Azure AD 和 Azure AD DS 在基本概念和结构基础上相似，但在操作和应用方面仍存在一些差异。就设备而言，AD 要求任何第三方软件都只能在 Android 设备上运行，而 Azure AD DS 可以与微软的移动设备管理解决方案同步，并且 Microsoft Intune 可以帮助进行身份验证。Windows 设备可以同时加入这两个平台。

在 Azure AD 中，组织可以通过 Azure 门户访问它，该门户有助于管理员工的凭据、密码以及所需的权限。经过身份验证后，用户只能访问平台提供的各种服务，但由于 Azure AD 的一些结构限制，无法配置访问权限。

为了解决上述每个组织普遍面临的问题以及 Azure AD 的其他缺点，微软推出了 Azure AD 域服务 (AAD DS)。AAD DS 是 Azure 的一款产品，它在两个域控制器上提供 Active Directory 域。

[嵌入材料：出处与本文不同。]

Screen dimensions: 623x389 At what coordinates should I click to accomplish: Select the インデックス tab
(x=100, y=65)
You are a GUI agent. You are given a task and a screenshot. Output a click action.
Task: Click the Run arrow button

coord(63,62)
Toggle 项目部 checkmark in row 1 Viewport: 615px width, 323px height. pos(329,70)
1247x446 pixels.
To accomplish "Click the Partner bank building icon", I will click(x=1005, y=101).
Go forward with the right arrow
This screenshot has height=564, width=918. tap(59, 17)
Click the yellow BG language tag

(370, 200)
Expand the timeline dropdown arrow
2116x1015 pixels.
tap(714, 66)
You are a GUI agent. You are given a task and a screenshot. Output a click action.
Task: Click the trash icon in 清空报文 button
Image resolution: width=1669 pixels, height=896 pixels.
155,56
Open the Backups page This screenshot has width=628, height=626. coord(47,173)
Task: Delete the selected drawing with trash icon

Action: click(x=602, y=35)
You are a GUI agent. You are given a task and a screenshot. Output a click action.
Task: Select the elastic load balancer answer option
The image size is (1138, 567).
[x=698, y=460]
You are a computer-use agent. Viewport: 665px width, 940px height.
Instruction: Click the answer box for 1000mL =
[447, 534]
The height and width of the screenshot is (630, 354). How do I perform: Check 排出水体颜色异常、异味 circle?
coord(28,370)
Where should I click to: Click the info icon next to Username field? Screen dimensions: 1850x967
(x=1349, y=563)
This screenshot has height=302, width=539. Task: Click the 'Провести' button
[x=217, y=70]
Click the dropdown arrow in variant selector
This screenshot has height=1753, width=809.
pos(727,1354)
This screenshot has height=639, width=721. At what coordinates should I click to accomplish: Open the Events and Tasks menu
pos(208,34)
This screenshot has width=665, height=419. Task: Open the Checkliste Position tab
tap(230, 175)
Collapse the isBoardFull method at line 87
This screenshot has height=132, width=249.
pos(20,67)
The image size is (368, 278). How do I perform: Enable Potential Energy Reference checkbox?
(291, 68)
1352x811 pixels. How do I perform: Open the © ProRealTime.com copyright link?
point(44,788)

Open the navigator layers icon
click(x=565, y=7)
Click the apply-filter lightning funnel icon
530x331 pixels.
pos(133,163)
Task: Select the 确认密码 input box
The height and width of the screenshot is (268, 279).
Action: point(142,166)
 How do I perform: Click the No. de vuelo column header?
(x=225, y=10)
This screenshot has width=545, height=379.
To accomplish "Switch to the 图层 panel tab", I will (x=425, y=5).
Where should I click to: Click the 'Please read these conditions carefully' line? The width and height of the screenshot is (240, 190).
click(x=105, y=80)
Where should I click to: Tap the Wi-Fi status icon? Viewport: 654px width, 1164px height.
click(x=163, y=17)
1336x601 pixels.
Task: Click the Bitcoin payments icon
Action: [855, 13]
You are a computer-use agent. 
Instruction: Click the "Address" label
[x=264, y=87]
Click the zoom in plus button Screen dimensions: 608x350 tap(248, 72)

以下列出了一些主要功能，可以帮助您了解 Azure AD 和 Azure AD DS 之间的区别。

Azure AD

• 基于云的身份解决方案

• 多租户（基于租户或与注册绑定）

• 不支持 GPO

• 适用于 Office 365 和 Azure 用户管理

• 提供与用户、应用程序、组和安全原则相关的服务

• 不可扩展

• 可通过 Graph API 进行管理

• 提供移动设备管理选项

• 提供四种许可选项：免费版、基础版、高级版 1 和高级版 2（这些高级版本提供高级安全功能、自助服务功能和多重身份验证 (MFA)）。

Azure AD DS

• 作为组织的核心组件

• 基于云的目录服务

• 本地身份和身份验证

• 支持组策略

• 可处理传统的目录感知应用程序，例如 SaaS

• 可使用 GPO

• 提供托管域和自管理域两种选择

• 使用 Kerberos 进行身份验证

这些服务的最大优势在于它们可以用于协作。为任何公司带来协同效应。将三种不同的事物结合起来使用，从而获得三者共赢，这真是一个绝妙的想法。